I'm generally happy with my Spa Ti Touring frame, which I built up as my main year-round-in-all-weathers commuting workhorse with a Columbus Carbon Tusk Trekking Fork.
A couple of things I wasn't amused by, though.
Firstly, as supplied to me, the frame arrived with a horrendously oblique-cylinder standard of head tube (non-)facing. It was unrideable, and the least worst rectification option for me was to buy the facing tool and do it myself; it was surprising how out-of-square the head tube ends were, and how much material needed to be removed at both ends. Fortunately this was successful and I taught myself a new bike maintenance skill in the process. Disappointing that the frame was sent out without being faced......maybe should have invoiced Spa for the trouble.
Secondly, the rear brake bosses are too wide apart and far too high (needing the shoes right at the bottom of the cantilever arm slots). Even with the longest spacers on my Shimano CX70 brakes and brand new thicker Shimano R55C+1 blocks, the wide separation means the brake arm action is way too far into the vertical section of the movement arc when the block gets to the rim wall. This means as the blocks wear, the degree of vertical block movement at the rim is so great that even with the shoe positioned as high as possible without contacting the tyre, it still risks going below the lower edge of the rim during braking.
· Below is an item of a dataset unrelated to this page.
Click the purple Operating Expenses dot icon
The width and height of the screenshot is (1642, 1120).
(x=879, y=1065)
The fact that the highest-possible-without-touching-the-32mm-tyre position in the slot also happens to be the very bottom of the slot results in an absurd lack of range of fixing position.
The too-high too-wide bosses problem also means that, even using NSSLR STI levers, the blocks move hardly any distance at all for a large amount of lever pull, so have to be run incredibly close to the rim...in turn meaning that the slightest out-of-true wheel development that may occur results in rim rub and annoying drag. All this necessitates constant vigilance of brake wear, far more regular adjustments within irritatingly fine tolerances than should really be the case, and constant maintenance of wheel rim trueness within about 0.5mm of straight......across the four wheelsets I have ready to quickly switch in different tyres for different conditions.
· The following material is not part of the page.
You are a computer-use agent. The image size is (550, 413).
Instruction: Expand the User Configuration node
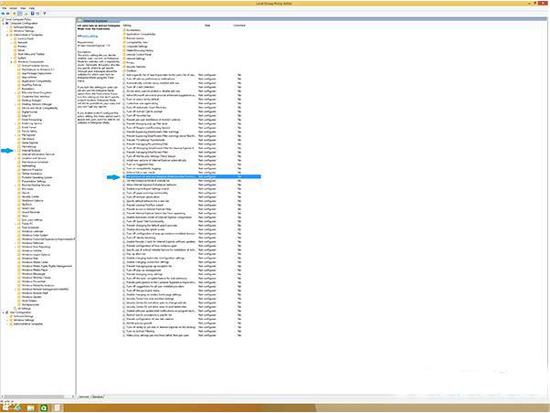(3, 312)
Fortunately the fork has much better-positioned bosses, so the front (more critical) CX70 cantilever brake is a lot easier to set up, maintain and operate.
Lastly, the rear dropouts seem unnecessarily and inappropriately thin and delicate, and too cut-out, unlike many titanium frames I've seen, and I question how much they'll stand up to before cracking.....although no signs of that yet, so hopefully it's a groundless concern.
On the plus side:
It rides well, now the head tube has been rectified
It's quite well proportioned, and the nice sensible 72.5-degree seat angle affords getting the saddle as far back as needed on a wider range of seatposts
The welds seem pretty good/neat to the casual untrained eye
Rack mounts feature M6 threads, which seem far more appropriate than M5 - why don't all rack-capable frame designers specify this?
The 132.5mm rear dropout spacing means the frame can take 130mm or 135mm hubs easily
All the cable runs are external, with slotted guides
BSA-threaded bottom bracket shell, no press-fit nonsense
27.2mm seatpost diameter - none of the 'stiffer-is-better with higher-gauge seatposts' guff
Hard-wearing titanium finish resistant to the normal everyday commuting knocks and corrosion possibilities
Lighter than the steel equivalent (good for commuting, even if less important when used as a fully-loaded tourer)
OK comfort-wise (noting that all the 'magic carpet ride silky smooth, eradicates road buzz' journalist drivel and marketing nonsense associated with many titanium frames is.....drivel and nonsense)
Overall, I'm reasonably happy with it, but I shouldn't have been lumbered with the head tube problem, the rear brake issue is pretty irksome but manageable, and the frame functions well as an all-year all-weather commuter. My next addition to the commuting stable, though, currently in development, will feature Shimano hydraulic disc brakes to get away from the rim wear/replacement annoyances and constant cantilever monitoring/adjustment and wheel-trueness-checking exercises (and for nicer braking action). The Spa will then be re-assigned to mainly dry day commuting (and stand-in duties for the new commuter if I'm servicing that) to reduce the rate of rim and block wear.....hopefully enough to eke out the current rim-brake commuter rims until I no longer commute.